Transforming growth factor-β1-regulated Fas/FasL pathway activation suppresses nucleus pulposus cell apoptosis in an inflammatory environment

During disc degeneration, inflammatory cytokine tumor necrosis factor (TNF)-α is correlated with nucleus pulposus (NP) cell apoptosis. Transforming growth factor (TGF)-β1 has the potential to regenerate degenerative disc.

TGF-β1 helps to inhibit TNF-α-induced NP cell apoptosis and the Fas/FasL pathway may be involved in this process. The present study suggests that TGF-β1 may be effective to retard inflammation-mediated disc degeneration.

Rat NP cells were treated with TNF-α (100 ng/ml) for 48 h. TGF-β1 was added into the culture medium to investigate its protective effects against TNF-α-induced NP cell apoptosis. Exogenous FasL was used to investigate the potential role of the Fas/FasL pathway in this process. Flow cytometry assay was used to analyze NP cell apoptosis.
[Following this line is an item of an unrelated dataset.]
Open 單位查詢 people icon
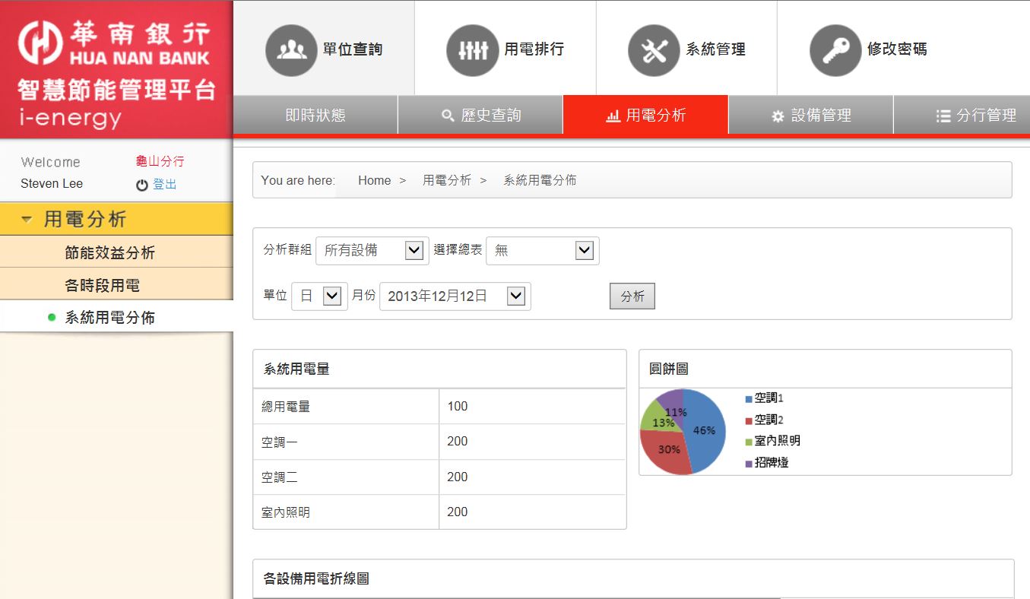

Real-time PCR and Western blotting were used to analyze gene and protein expression of apoptosis-related molecules.

To investigate the protective role of TGF-β1 against TNF-α-mediated NP cell apoptosis and the underlying mechanism.

In TNF-α-treated NP cells, TGF-β1 significantly decreased NP cell apoptosis, declined caspase-3 and -8 activity, and decreased expression of Bax and caspase-3 (cleaved-caspase-3) but increased expression of Bcl-2. However, exogenous FasL partly reversed these effects of TGF-β1 in NP cells treated with TNF-α. Additionally, expression of Fas and FasL in TNF-α-treated NP cells partly decreased by TGF-β1, whereas exogenous FasL increased expression of Fas and FasL in NP cells treated with TGF-β1 and TNF-α.